All that is wanted is the exact text of the lines below from the one with "has height=342, width=563." through the one with "Instruction: Tap the", inclusive, minus any pictures.

EXCERPTED DATA =
□ □ □ □ □ □ □

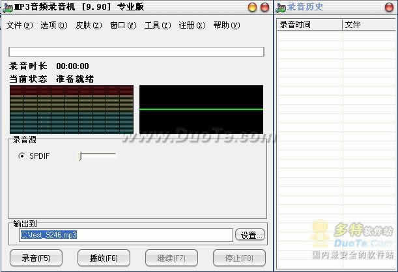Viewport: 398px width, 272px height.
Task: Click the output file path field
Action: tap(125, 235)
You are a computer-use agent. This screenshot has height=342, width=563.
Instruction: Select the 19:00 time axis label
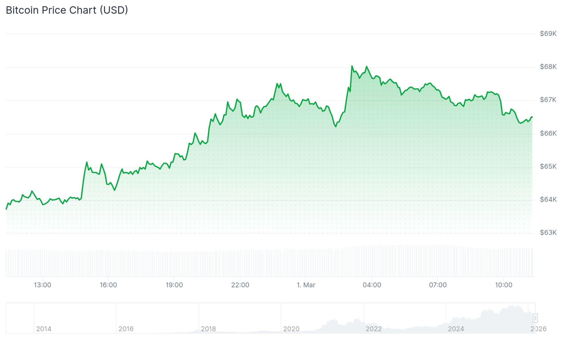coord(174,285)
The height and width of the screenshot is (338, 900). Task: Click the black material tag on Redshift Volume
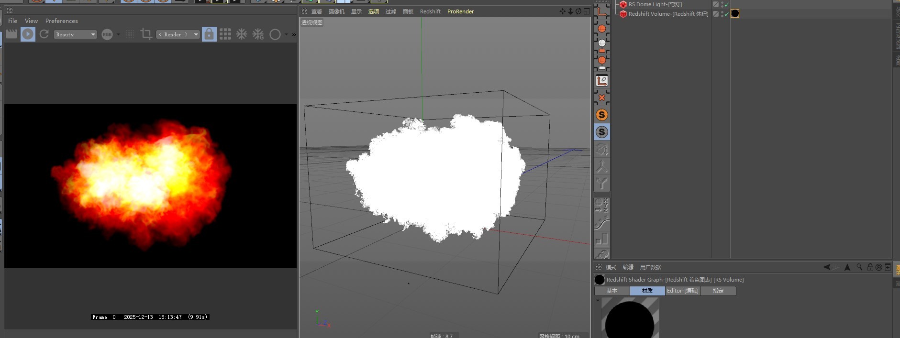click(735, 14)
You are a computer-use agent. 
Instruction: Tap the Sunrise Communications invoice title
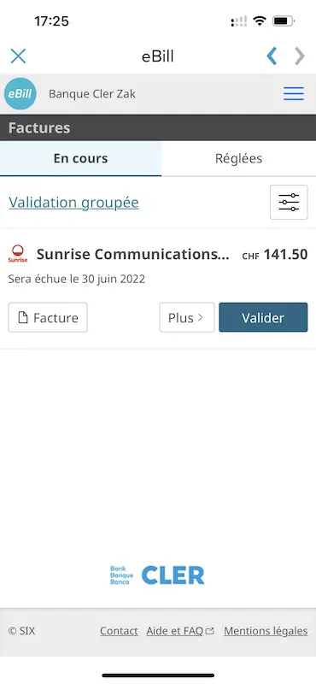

□ □ □ □ □ □ □

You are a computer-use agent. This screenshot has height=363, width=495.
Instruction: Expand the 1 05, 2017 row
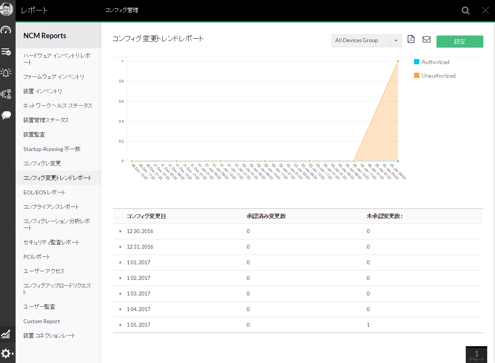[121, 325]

□ □ □ □ □ □ □

YOUR SOLUTION =
You are a computer-use agent. This screenshot has height=342, width=563.
Instruction: Select the 19:00 time axis label
coord(174,285)
The height and width of the screenshot is (338, 900). Task: Click the black material tag on Redshift Volume
click(735, 14)
You are a computer-use agent. 
Instruction: Tap the Sunrise Communications invoice title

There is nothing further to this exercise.